UBS credit outlook cut to negative by S&P, Moody's following Credit Suisse deal

UBS credit outlook cut to negative by S&P, Moody's following Credit Suisse deal
In addition, Fitch places UBS on rating watch negative due to uncertain implications of the acquisition on the combined credit profile of the two banks.
MAR 21, 2023
By  Bloomberg

UBS Group AG had its credit outlook lowered by S&P Global Ratings and Moody’s Investors Service as the bank faces integration and restructuring challenges following its emergency takeover of Credit Suisse Group AG.

The Swiss lender’s rating outlook was cut to negative from stable by both firms, with analysts citing the risk of client attrition and the complex task of running down Credit Suisse’s trading operations. UBS’ long-term rating was affirmed by S&P at A- and its senior unsecured rating was affirmed at A3 by Moody’s.

In addition, Fitch Ratings has placed UBS Group AG’s A+ long-term issuer default rating (IDR) and the AA- long-term IDRs of UBS AG and UBS Switzerland AG on rating watch negative.  All three entities' 'a+' viability ratings have also been placed on rating watch negative.

“We see material execution risk in UBS’s integration of Credit Suisse,” S&P analysts including Benjamin Heinrich and Anna Lozmann wrote. They cited “the size and weaker credit profile” of Credit Suisse “and particularly the complexity in winding down a large part” of its investment banking operations.

The 3-billion-franc takeover ($3.2 billion), agreed in crisis talks over the weekend at the urging of the government, is turning UBS from a wealth manager that made a predictable profit into a complex integration and restructuring case with an as-yet-unknown number of jobs likely to be shed over the next several years. Credit Suisse had been unable to win back investor and client confidence after a series of scandals and losses, which led to credit rating downgrades and rising funding costs.

UBS’ shares slumped as much as 16% Monday before reversing gains, as investors weighed the pros and cons of a takeover engineered to prevent the crisis of confidence in Credit Suisse from spreading. While the deal hands Chief Executive Officer Ralph Hamers a large wealth management operation and a valuable Swiss business at a bargain price and with government guarantees, the firm had little time to assess potential risks, for instance at Credit Suisse’s investment bank.

Moody’s said its “action balances on the one hand the advantageous financial terms in terms of liquidity and capital together with the long-term potential for franchise enhancement, and on the other hand the complexity, extent and duration of the integration.”

While breaking down the investment bank will heighten execution risk, the S&P analysts said they expect UBS will be able to manage the merger, staff cuts and winding down of assets, while “effectively limiting tail risk to the capital, risk and funding profiles.”

S&P said that in its base case scenario, the integration will likely result in “client churn at the combined entity, particularly in wealth management and Swiss banking, where both entities have significant client overlaps.”

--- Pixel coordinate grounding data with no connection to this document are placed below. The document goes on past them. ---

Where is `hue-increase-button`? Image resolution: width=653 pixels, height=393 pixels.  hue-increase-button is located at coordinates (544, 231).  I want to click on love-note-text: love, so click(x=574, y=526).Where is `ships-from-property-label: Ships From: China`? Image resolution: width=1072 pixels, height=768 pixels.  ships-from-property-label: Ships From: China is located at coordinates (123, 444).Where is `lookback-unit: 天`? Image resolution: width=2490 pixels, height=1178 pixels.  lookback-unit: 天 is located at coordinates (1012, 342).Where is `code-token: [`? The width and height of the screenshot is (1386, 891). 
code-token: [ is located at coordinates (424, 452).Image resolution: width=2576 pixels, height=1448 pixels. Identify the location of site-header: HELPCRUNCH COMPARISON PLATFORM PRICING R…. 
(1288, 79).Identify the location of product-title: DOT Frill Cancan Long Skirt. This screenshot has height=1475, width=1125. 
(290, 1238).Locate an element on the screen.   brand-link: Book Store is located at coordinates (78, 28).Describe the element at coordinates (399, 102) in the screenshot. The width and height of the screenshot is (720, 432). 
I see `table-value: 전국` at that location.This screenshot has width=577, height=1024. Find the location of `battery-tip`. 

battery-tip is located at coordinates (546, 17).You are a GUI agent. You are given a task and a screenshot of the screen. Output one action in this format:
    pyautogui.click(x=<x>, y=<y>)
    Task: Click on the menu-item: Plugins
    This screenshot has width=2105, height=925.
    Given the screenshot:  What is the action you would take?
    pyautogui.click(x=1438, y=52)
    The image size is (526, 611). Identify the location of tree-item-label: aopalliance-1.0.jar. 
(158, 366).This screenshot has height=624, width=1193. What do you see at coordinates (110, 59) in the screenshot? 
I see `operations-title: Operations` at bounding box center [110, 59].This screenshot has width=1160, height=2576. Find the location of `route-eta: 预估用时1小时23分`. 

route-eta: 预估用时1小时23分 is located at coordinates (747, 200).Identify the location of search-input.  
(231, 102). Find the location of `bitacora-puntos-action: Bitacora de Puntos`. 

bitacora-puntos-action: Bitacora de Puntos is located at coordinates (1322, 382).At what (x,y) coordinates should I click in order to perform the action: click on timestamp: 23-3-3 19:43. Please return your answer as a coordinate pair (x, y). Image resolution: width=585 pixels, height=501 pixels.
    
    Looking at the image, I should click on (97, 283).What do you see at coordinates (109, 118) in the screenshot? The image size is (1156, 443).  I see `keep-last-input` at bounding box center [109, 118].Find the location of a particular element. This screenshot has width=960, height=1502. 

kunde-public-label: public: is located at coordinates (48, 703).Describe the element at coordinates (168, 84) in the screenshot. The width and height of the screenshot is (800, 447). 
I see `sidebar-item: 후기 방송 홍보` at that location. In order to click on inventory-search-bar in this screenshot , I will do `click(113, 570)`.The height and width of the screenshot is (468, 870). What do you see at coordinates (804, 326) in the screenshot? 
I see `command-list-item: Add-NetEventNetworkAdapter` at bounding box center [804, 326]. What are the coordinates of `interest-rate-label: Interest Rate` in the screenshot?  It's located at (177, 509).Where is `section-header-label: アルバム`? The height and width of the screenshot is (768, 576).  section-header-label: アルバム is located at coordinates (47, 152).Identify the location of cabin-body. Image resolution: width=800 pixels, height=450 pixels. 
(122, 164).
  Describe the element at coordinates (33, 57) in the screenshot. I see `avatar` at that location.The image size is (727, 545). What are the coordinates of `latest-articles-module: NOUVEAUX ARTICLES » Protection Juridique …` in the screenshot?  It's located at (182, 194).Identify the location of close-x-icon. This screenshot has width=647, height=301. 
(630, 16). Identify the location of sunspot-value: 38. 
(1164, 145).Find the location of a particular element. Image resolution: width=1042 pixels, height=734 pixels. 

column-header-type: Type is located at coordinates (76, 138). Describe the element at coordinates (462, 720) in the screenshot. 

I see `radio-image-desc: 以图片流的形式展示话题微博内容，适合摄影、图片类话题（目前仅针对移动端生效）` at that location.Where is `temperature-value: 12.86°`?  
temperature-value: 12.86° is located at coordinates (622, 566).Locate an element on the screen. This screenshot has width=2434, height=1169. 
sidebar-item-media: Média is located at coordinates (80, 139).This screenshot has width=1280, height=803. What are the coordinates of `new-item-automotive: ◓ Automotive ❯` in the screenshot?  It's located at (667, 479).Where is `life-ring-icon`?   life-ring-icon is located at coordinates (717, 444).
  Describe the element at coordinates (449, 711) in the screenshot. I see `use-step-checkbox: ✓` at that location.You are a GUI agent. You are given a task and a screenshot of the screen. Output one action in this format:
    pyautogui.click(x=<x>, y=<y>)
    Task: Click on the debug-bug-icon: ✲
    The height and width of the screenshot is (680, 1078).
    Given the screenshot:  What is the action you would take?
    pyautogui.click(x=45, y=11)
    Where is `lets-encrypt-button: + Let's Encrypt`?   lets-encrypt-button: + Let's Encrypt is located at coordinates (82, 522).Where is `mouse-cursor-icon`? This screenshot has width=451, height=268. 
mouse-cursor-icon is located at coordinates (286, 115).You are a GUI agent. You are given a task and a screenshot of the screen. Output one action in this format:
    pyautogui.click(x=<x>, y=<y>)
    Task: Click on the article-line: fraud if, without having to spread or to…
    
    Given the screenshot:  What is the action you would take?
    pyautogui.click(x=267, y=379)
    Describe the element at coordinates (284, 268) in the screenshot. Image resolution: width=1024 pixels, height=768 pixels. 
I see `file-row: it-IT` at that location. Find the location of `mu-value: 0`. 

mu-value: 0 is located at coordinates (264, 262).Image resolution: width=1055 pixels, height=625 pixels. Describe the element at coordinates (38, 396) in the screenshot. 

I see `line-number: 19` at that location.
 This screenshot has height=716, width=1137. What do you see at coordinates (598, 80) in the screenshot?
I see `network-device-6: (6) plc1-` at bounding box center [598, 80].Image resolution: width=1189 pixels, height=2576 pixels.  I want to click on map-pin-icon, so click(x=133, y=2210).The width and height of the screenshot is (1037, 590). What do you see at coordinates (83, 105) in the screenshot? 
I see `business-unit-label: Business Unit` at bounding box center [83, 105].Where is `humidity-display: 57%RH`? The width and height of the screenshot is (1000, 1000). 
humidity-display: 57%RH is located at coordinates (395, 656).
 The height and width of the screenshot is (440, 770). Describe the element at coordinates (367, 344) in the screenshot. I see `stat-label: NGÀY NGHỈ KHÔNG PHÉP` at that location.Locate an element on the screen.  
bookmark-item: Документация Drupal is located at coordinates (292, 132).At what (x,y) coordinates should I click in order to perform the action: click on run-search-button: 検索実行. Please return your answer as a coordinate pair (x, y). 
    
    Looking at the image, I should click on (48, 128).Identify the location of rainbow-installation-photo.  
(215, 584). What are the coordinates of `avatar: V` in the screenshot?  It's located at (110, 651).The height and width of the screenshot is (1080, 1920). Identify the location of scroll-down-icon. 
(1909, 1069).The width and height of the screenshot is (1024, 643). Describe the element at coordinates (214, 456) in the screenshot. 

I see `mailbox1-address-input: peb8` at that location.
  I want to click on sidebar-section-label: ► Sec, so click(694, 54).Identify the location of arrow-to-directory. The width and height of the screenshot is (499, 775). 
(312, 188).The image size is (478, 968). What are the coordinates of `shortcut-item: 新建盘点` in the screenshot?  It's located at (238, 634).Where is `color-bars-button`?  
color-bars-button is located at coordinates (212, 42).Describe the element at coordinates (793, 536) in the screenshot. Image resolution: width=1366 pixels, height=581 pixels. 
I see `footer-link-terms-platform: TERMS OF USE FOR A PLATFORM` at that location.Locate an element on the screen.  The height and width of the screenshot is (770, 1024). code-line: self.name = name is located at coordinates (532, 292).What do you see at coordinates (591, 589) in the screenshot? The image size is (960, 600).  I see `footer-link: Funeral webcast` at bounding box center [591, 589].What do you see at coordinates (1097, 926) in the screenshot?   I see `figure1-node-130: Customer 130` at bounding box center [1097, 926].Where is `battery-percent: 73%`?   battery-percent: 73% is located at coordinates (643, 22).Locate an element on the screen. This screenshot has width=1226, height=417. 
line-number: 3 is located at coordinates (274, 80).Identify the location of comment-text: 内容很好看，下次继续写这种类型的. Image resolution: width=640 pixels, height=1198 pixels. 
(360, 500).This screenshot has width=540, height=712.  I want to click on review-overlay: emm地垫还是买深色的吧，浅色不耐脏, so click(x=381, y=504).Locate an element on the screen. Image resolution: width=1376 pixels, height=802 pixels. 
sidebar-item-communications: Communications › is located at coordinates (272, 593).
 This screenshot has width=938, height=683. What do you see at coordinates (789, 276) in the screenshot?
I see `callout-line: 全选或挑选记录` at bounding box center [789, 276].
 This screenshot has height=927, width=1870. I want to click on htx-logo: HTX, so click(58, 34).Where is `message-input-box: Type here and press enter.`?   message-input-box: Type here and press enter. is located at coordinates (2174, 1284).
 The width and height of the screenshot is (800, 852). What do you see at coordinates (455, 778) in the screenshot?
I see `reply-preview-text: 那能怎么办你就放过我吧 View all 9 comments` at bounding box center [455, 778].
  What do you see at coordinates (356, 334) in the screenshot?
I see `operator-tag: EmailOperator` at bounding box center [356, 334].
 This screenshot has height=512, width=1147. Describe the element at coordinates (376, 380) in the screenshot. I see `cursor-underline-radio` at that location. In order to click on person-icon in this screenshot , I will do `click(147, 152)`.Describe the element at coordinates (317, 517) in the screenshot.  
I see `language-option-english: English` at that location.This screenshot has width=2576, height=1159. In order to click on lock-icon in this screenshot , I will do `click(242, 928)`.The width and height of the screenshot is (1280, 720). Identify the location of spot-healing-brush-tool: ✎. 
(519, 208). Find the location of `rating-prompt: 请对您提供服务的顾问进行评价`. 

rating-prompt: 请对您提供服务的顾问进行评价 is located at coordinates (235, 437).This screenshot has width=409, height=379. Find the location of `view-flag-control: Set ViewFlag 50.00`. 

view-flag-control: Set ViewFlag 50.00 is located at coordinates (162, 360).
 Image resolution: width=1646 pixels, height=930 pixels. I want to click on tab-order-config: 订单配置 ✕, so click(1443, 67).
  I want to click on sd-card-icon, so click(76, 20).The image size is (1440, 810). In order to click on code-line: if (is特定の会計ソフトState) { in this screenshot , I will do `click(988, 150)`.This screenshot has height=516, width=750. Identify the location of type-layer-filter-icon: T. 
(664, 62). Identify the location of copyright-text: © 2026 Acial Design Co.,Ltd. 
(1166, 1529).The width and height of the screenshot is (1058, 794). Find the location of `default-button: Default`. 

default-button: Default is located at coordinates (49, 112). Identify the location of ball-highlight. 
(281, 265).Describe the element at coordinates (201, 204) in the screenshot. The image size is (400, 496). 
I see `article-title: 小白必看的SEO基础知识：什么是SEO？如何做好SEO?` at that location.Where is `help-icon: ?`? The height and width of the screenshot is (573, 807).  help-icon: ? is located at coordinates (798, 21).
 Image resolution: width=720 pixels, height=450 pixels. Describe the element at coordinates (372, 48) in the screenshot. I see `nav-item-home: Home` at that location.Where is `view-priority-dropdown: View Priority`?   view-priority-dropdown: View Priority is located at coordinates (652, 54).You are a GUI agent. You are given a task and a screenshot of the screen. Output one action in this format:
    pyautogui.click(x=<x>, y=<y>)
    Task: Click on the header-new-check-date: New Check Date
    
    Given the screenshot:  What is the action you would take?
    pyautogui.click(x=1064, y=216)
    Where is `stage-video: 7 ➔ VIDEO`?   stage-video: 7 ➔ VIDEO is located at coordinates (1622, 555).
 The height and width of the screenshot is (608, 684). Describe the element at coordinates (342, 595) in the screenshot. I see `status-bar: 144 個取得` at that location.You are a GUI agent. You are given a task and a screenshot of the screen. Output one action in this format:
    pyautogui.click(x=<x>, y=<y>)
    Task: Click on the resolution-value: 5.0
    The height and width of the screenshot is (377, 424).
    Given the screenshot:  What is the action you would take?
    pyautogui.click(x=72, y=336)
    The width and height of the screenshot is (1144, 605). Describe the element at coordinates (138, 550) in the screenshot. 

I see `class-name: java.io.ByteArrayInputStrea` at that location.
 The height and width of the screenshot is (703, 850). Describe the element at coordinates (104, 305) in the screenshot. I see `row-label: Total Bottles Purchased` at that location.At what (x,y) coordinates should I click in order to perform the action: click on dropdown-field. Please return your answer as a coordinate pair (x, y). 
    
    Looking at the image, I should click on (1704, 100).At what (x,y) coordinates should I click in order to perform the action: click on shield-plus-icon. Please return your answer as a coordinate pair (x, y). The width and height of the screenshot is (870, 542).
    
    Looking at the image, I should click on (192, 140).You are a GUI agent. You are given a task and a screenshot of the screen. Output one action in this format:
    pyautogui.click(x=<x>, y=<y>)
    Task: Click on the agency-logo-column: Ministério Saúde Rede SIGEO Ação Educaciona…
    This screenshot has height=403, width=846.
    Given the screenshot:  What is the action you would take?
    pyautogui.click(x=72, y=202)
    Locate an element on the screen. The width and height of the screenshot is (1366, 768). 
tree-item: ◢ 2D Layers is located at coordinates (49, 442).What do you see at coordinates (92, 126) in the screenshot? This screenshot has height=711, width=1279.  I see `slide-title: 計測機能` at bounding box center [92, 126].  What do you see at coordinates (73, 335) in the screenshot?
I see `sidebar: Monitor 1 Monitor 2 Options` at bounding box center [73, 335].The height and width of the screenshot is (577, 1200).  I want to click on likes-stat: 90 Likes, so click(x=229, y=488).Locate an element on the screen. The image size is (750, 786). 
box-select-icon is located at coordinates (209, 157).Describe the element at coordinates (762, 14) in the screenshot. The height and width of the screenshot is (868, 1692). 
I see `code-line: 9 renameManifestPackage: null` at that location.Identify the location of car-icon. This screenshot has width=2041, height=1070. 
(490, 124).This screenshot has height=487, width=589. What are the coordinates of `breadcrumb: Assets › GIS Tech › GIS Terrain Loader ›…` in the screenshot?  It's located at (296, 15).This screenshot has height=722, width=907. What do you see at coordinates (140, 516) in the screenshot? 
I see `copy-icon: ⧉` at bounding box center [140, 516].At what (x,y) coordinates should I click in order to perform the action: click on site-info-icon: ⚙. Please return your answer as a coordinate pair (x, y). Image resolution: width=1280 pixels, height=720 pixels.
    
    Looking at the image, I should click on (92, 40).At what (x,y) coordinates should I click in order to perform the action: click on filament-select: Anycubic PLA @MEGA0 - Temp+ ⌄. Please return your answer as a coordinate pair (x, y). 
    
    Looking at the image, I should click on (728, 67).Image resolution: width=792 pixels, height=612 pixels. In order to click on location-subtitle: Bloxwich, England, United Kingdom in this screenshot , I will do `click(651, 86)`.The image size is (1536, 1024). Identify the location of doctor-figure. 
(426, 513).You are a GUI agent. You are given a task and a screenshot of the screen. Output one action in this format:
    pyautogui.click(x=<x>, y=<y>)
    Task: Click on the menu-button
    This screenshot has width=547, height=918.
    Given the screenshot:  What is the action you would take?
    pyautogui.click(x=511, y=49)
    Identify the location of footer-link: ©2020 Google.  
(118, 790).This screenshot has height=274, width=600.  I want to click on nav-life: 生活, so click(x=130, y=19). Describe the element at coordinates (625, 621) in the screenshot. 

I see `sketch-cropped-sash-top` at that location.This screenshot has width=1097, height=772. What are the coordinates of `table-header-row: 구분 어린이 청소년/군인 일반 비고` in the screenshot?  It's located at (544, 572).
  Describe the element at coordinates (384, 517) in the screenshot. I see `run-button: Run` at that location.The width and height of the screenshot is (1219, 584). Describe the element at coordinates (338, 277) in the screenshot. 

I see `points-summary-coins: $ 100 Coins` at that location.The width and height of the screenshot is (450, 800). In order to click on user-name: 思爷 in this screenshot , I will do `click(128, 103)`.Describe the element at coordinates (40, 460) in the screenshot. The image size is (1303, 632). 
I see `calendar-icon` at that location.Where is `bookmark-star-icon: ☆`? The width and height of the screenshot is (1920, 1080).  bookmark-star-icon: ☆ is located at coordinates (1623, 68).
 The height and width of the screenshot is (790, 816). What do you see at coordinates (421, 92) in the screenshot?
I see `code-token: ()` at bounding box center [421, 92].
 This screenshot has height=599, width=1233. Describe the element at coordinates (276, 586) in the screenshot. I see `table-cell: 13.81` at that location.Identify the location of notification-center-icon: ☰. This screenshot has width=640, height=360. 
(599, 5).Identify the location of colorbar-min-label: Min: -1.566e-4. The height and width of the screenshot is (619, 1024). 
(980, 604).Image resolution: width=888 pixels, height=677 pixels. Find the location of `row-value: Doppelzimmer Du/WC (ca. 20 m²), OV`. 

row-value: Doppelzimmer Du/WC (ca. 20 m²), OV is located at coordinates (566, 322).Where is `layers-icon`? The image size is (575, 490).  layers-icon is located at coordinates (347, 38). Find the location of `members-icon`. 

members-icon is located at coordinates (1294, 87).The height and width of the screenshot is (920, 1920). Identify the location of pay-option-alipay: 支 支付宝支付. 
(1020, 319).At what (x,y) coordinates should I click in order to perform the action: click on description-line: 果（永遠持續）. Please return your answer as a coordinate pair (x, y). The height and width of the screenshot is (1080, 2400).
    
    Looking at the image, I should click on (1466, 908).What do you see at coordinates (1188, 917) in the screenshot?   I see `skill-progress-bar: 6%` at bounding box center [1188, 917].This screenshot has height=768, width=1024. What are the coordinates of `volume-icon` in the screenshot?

S&P said it could lower the rating on UBS if the financial profile weakens because of the integration. It could revise the outlook to stable if integration risk is “significantly reduced and UBS is likely to maintain its strong creditworthiness post-merger,” according to the analysts.

Fitch said the rating watch negative reflects the uncertain implications of the acquisition on the combined credit profile of the two banks. It also reflects the execution risk that will arise for UBS from the acquisition, as well as the potential weakening of UBS' business, risk and financial profile during the integration and restructuring of Credit Suisse in an increasingly challenging environment.